It’s a new year! Time to clear out the clutter from the old year and make ambitious plans for the new one. While this tradition often involves personal goals and business forecasts, it’s also the perfect opportunity to perform a strategic overhaul of your digital infrastructure to protect your company’s online presence for a more resilient 2026.
At the turn of the new year, one of the best ways to start and stick to something new isn’t starting something new. Replacement is what actually works. This year, let’s apply the “out with the old, in with the new” philosophy to the foundation of your digital identity: your DNS security.
It’s time to replace outdated, passive approaches with modern, resilient strategies.
Here are five critical upgrades to make for a more secure and prosperous 2026.
1. Out with Single-Provider Dependency, In with Multi-Provider Resilience (Entreprise-Level)
The Old Way: Putting all your DNS eggs in one basket by relying on a single, major cloud provider for all your DNS needs. The thinking was that the biggest players were “too big to fail.”
The New Way: Implementing a true multi-provider DNS strategy that includes automatic, registry-level failover.
Why it’s essential: Major outages in recent years have taught us a hard lesson: no single provider is infallible. When a massive cloud provider experiences a core DNS failure, their internal redundancy becomes meaningless, and they become a single point of failure for every client they host. True resilience is about having an automated plan for when they inevitably do.
Result: By using a secondary, independent DNS provider, a failover system can instantly redirect your traffic the moment an outage is detected, ensuring your business stays online.
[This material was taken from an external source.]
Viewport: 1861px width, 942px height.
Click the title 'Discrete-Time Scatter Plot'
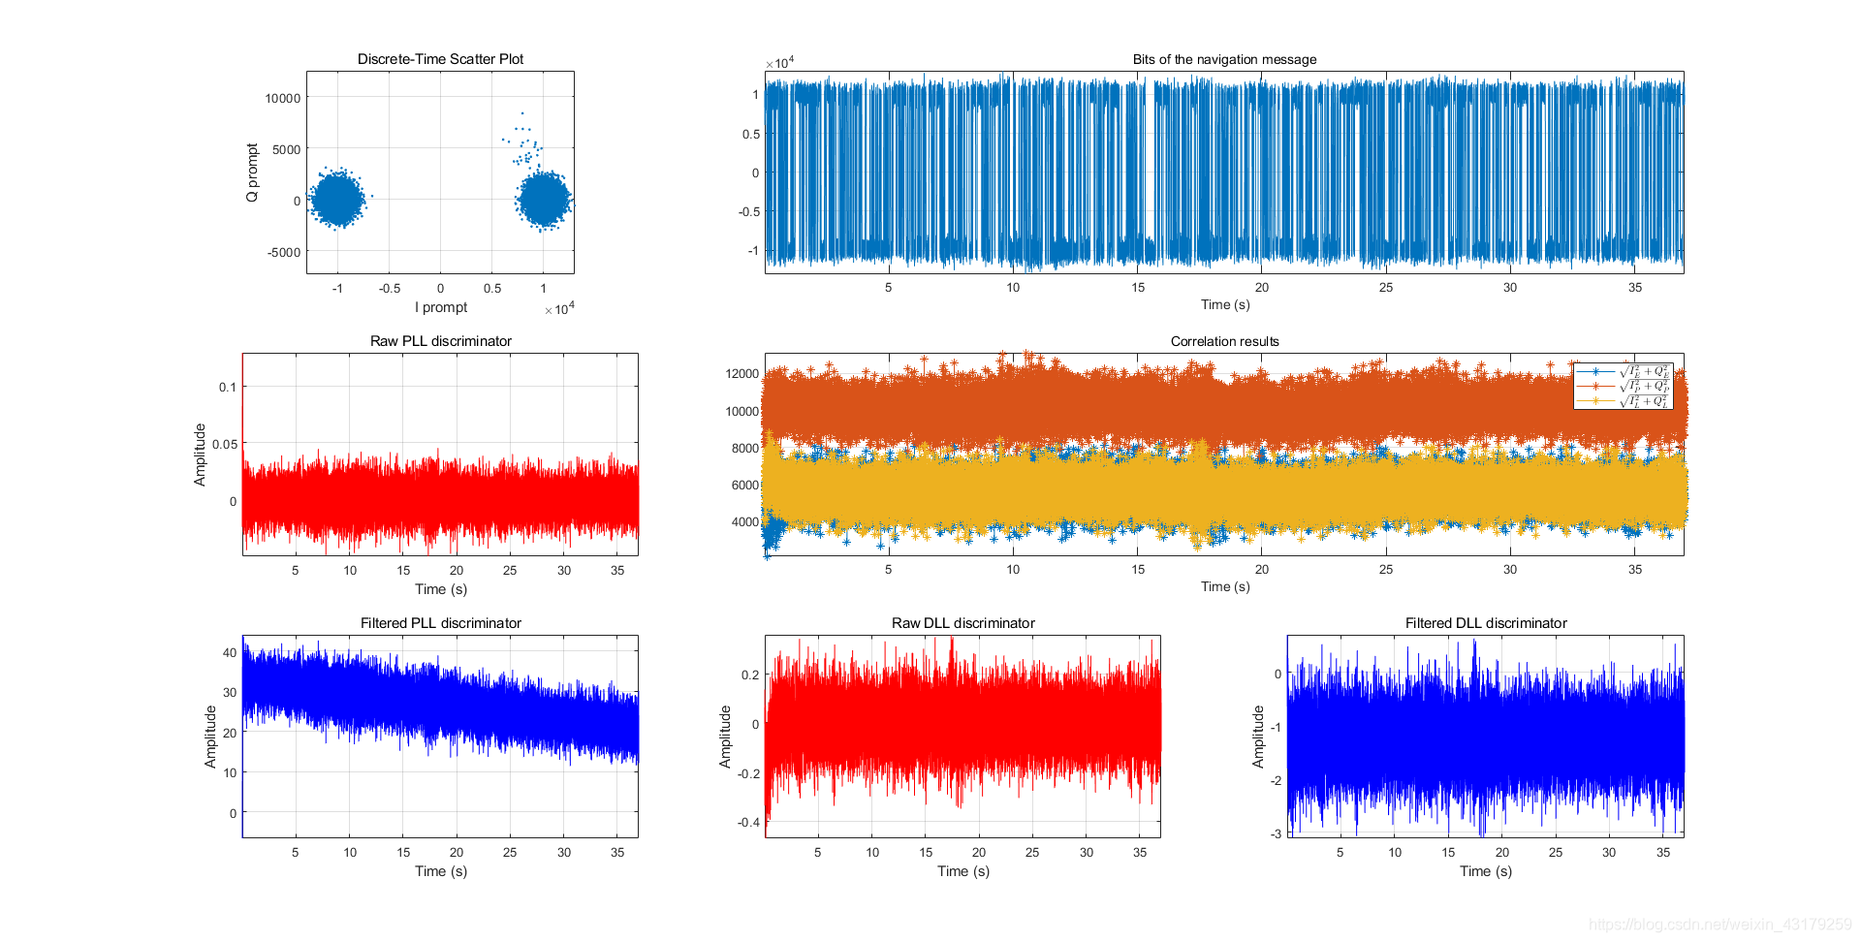(x=440, y=59)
This moves you from a position of dependence to one of control.
2. Out with Reactive Monitoring, In with Proactive Threat Hunting
The Old Way: Waiting for a monitoring alert to tell you that your website is down or, even worse, for a customer to report a phishing site impersonating your brand.
The New Way: Proactively hunting for threats before they are weaponized by continuously scanning for look-alike domains and other indicators of malicious activity.
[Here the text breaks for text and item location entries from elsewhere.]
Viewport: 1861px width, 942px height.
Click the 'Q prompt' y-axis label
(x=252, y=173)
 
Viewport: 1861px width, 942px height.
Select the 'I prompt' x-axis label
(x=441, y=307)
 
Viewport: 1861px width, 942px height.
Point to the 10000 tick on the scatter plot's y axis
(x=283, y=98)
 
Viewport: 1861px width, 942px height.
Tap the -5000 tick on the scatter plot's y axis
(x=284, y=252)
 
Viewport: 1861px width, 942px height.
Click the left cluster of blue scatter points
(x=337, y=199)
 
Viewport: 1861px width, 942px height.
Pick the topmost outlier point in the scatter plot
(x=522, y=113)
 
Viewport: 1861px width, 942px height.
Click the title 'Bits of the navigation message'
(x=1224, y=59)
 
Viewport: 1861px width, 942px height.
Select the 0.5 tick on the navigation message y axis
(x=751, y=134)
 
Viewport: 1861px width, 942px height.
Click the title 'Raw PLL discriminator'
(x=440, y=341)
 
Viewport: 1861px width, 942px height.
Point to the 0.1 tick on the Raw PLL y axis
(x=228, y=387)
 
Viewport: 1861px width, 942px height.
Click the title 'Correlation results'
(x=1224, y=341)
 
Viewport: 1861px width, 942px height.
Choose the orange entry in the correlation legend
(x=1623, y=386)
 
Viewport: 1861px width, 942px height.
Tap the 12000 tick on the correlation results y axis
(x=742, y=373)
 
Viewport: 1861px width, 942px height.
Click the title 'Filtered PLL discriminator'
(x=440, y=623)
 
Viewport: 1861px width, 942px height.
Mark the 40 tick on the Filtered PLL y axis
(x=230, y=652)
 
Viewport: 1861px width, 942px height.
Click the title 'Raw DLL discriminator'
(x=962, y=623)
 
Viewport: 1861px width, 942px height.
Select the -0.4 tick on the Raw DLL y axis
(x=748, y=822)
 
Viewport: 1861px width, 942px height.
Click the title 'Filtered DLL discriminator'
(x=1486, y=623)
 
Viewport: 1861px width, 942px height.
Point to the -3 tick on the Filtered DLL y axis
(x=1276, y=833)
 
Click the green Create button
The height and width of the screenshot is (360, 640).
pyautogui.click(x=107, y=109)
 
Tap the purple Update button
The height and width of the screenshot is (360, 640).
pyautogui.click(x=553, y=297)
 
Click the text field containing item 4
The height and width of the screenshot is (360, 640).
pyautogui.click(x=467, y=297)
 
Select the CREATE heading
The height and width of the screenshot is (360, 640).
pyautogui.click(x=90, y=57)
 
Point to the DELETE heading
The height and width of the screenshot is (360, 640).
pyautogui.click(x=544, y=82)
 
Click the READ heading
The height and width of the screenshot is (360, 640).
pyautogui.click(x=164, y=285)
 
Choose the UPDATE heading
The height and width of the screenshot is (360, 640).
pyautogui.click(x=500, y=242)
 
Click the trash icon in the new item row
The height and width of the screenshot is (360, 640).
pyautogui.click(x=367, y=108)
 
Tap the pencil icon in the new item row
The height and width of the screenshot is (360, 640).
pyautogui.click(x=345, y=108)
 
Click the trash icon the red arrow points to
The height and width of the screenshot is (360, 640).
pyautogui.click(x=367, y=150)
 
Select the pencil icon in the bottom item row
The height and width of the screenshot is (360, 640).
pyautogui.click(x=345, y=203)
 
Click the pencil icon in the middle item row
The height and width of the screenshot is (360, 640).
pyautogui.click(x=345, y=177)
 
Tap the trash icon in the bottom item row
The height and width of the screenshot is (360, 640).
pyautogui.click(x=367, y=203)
Why it’s essential: A reactive security posture means you are always one step behind the attackers. By the time a phishing site is live and targeting your customers, the damage has already begun. A modern, proactive approach involves using sophisticated tools to scan global domain registrations in real-time.
Result: This allows you to identify a confusingly similar domain the moment it’s registered, giving you the power to initiate a takedown before it can be used in an attack. This is the difference between cleaning up a disaster and preventing it from ever happening.
3. Out with Basic Passwords, In with Mandatory 2FA
The Old Way: Relying on password complexity rules and hoping employees use strong, unique passwords for their domain management accounts.
The New Way: Enforcing mandatory Two-Factor Authentication (2FA) for every user with access to your domain registrar and DNS control panels.
Why it’s essential: Passwords are a fundamentally broken security model. They can be stolen, guessed, or phished with alarming ease. A password alone is an open invitation for a domain hijacking. 2FA adds a critical second layer of defense by requiring a physical token or a code from a mobile device.
Result: One of the most effective security measures you can implement, immediately neutralizing the risk of compromised credentials. In 2026, 2FA should not be optional; it should be the standard.
4. Out with Bloated Permissions, In with a Zero-Trust Model
The Old Way: Granting broad administrative access to multiple team members for the sake of convenience, leading to “permission creep” over time.
The New Way: Adopting a Zero-Trust or “least privilege” model, where every user has only the absolute minimum level of access required to perform their specific duties.
Why it’s essential: Every user with administrative access to your domain is a potential attack vector. The more users with high-level permissions, the larger your internal attack surface. This risk comes from well-intentioned employees who can make accidental, service-disrupting mistakes.
Result: By regularly auditing user permissions and enforcing a least-privilege model, you dramatically reduce the risk of both internal threats and human error. A clean and lean access policy is a secure policy.
5. Out with a Budget Registrar, In with a Security-First Partner
The Old Way: Choosing a domain registrar based solely on who offers the lowest price for a .com registration, treating a critical business asset like a commodity.
The New Way: Selecting a registrar that functions as a security partner, one that prioritizes the protection of your assets and provides the advanced tools and expert support needed to do so.
Why it’s essential: Your domain name is one of your most valuable assets. Entrusting it to a budget provider that focuses on volume over value is a massive gamble. A security-first registrar, like Domainsure, understands the stakes. At Domainsure, we provide more than a registration service.
Result: We provide a comprehensive protection platform. This includes advanced security features, proactive monitoring, expert support, and a deep understanding of the threat landscape. This year, stop treating your domain like a line-item expense and start managing it like the critical asset it is.
A More Secure 2026 Starts Now
These five upgrades are a shift in how you view and manage your digital identity. By replacing outdated dependencies and passive postures with modern, proactive, and resilient solutions, you are enhancing your security, and building a stronger, more reliable business.
Make 2026 the year you take control of your domain security.